The group, led by Beaufort County Cooperative Extension Master Gardener Judy Keohane and Cypress Landing resident Stan Cohen, built the garden, focusing on plants that would attract butterflies, per Keohane’s instruction and expertise, according to Cohen. Through the garden and another, previous project, the golf course became the 23rd in North Carolina to become Audubon certified and has continued that certification, Cohen said.
“The whole purpose was to have something for the community,” Cohen said.
The effects of creating an environment, such as the butterfly garden at Cypress Landing, are vital to the pollination process for flora in spring, according to Gene Fox, consumer horticulture specialist at the extension agency.
Fox said butterflies and other insects such as bumblebees, honeybees and wasps, as well as humming birds, are pollinators, giving various plants the ability to produce fruit and vegetables and flowering plants the ability to reproduce.
Pollinators, particularly butterflies, are attracted by colorful flowering plants such lantana, cloudless sulphur, ginger lily and orange zinnias. Eighty percent of all flowering plants require animal pollinators and an estimated one out of every three bites of food eaten each day result from the work of pollinators, according to a Power Point presentation by North Carolina State University’s College of Agriculture and Life Sciences.
The presentation also points out that $18.9 billion worth of crops in the United States depend on pollination.
“They pollinate,” Fox said. “The other side of that is it’s very aesthetically pleasing. Red, orange and purple flowers attract (butterflies). There are quite a few plants that only get pollinated by butterflies. Almost everything you put out there has to be pollinated to make fruits and vegetables.”
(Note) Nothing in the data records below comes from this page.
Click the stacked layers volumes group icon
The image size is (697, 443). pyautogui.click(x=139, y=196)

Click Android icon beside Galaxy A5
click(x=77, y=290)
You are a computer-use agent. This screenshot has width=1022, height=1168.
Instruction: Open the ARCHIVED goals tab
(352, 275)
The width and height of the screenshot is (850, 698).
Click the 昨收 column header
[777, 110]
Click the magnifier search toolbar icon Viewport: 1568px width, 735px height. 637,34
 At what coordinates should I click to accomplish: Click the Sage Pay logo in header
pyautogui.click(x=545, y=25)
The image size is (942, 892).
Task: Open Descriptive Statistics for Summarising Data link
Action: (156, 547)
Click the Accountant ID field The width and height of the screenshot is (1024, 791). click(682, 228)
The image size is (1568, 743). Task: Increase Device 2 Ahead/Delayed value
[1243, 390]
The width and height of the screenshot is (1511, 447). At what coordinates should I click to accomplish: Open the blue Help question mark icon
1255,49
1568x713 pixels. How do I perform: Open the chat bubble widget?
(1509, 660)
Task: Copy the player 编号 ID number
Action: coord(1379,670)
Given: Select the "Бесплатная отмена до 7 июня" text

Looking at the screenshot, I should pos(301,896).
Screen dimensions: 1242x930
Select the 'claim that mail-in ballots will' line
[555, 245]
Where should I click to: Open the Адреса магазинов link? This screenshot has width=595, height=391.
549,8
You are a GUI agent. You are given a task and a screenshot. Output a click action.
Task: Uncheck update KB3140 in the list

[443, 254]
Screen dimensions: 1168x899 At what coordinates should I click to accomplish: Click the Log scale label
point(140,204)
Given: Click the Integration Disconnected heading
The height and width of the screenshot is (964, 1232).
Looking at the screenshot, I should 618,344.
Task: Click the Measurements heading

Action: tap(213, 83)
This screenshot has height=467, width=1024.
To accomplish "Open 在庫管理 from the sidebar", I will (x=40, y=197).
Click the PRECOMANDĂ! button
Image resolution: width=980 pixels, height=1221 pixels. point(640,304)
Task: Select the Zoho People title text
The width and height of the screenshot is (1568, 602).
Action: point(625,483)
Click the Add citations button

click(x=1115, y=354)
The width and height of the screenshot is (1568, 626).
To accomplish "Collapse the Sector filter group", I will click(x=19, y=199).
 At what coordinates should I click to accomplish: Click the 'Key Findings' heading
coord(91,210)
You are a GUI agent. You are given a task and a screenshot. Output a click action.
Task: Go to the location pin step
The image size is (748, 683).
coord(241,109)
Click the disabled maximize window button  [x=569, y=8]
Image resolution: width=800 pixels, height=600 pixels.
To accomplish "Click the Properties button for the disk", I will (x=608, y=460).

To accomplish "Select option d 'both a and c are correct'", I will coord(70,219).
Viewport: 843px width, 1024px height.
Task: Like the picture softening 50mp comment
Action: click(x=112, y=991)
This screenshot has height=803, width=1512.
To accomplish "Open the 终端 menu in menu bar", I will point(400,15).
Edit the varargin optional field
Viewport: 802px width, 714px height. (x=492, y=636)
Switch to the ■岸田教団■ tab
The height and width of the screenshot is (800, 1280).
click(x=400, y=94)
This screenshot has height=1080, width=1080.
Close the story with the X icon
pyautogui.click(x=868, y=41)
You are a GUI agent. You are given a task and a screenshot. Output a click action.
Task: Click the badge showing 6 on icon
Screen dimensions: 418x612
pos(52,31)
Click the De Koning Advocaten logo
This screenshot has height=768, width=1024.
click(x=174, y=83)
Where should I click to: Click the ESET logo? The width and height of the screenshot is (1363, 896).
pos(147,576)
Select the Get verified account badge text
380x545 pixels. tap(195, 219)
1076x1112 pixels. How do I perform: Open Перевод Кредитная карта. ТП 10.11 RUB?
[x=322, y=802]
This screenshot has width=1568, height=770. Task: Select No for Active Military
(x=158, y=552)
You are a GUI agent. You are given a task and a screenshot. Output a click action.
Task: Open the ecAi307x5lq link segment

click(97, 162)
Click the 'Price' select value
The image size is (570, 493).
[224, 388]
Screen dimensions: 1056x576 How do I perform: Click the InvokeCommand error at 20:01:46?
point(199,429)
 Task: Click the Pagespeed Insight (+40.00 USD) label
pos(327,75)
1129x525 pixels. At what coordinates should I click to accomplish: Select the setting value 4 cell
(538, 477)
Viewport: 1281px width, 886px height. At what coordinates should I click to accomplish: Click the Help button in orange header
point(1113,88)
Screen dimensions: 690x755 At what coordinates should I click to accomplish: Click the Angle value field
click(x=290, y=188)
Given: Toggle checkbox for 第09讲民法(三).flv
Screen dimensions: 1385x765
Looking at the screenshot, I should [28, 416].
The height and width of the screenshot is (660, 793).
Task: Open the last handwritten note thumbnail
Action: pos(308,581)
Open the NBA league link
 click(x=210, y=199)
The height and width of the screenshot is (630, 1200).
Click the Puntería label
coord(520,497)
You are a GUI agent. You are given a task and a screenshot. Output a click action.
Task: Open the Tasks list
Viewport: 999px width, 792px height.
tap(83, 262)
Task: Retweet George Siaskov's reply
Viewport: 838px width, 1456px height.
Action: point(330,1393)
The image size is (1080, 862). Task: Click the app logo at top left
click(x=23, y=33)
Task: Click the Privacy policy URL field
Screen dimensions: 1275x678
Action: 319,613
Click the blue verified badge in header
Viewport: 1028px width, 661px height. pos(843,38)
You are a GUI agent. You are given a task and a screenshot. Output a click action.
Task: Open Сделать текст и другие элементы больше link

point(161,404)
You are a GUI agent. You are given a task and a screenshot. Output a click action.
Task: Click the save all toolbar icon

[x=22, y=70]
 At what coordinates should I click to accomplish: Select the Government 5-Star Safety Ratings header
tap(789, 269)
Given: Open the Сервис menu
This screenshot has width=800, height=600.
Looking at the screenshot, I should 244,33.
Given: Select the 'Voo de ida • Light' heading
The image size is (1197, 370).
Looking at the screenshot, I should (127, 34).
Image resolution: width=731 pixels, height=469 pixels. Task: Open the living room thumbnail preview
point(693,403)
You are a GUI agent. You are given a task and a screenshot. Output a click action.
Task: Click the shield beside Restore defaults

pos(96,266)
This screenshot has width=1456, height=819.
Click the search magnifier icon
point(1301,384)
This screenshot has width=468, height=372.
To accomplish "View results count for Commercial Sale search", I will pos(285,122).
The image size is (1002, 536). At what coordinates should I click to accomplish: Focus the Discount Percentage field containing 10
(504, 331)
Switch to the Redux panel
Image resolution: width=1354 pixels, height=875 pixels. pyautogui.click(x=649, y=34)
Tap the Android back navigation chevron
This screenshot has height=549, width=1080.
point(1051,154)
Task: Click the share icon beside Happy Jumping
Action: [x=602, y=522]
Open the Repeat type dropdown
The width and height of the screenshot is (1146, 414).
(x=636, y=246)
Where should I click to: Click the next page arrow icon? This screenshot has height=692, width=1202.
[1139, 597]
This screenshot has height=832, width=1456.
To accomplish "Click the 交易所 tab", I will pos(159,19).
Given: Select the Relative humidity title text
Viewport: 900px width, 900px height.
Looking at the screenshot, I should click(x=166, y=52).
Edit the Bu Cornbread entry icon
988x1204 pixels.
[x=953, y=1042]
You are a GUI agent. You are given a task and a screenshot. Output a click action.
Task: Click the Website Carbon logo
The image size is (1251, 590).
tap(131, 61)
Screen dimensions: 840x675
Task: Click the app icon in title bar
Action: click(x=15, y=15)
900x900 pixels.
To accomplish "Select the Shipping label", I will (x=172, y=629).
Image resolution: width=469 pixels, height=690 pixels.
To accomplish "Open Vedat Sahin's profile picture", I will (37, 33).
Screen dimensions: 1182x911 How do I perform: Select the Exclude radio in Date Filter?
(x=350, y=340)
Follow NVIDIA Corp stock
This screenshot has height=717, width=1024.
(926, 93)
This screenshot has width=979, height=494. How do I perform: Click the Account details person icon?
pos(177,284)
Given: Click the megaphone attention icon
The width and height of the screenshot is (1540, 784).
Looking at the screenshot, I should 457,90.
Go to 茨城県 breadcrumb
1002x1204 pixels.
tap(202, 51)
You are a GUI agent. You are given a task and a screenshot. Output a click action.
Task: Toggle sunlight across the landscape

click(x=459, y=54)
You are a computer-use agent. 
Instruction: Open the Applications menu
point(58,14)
But Fox says homeowners sometimes make the mistake of warding off or, in many cases, killing pollinators through application of insecticides, an action that could be detrimental to spring vegetable gardens, orchards, flower gardens and other plants.
“We try to educate homeowners on being careful when using insecticides,” Fox said. “They have a residual effect, and you won’t have any insects and flowers.”
Dan Bergbauer, a master gardener at the extension agency, said in his experience, however, he doesn’t view butterflies and pollinators as one in the same, per se. Although pollinators, including butterflies, do, in fact, facilitate the reproduction of flowering plants and production of vegetables and fruits from plants such as cucumbers, squash, blueberries, apples and many others, butterflies lay eggs, that, in turn, produce caterpillars that eat vegetables, flowers and other vegetation, Bergbauer said.
“I have a problem because they come from caterpillar form,” Bergbauer said. “They like to eat green things when they get into your vegetables. They are a non-beneficial insect. They can destroy a lot. So I try not to be too friendly with butterflies from that standpoint. They can destroy some of the vegetable plants because they forage in the caterpillar stage. But without pollinators, there would be huge losses in vegetable and fruit crops.”
Though butterflies, in caterpillar form, are a detriment to vegetation in some cases, butterflies and other pollinators are vital to the existence of flowers, vegetables and fruits that put food on tables. Application of insecticides can put balance in the equation, but the wrong timing or too much of a chemical could ruin the entire process of pollination by some of these insects so it’s important to have a good basis of knowledge when applying chemicals to protect one’s garden.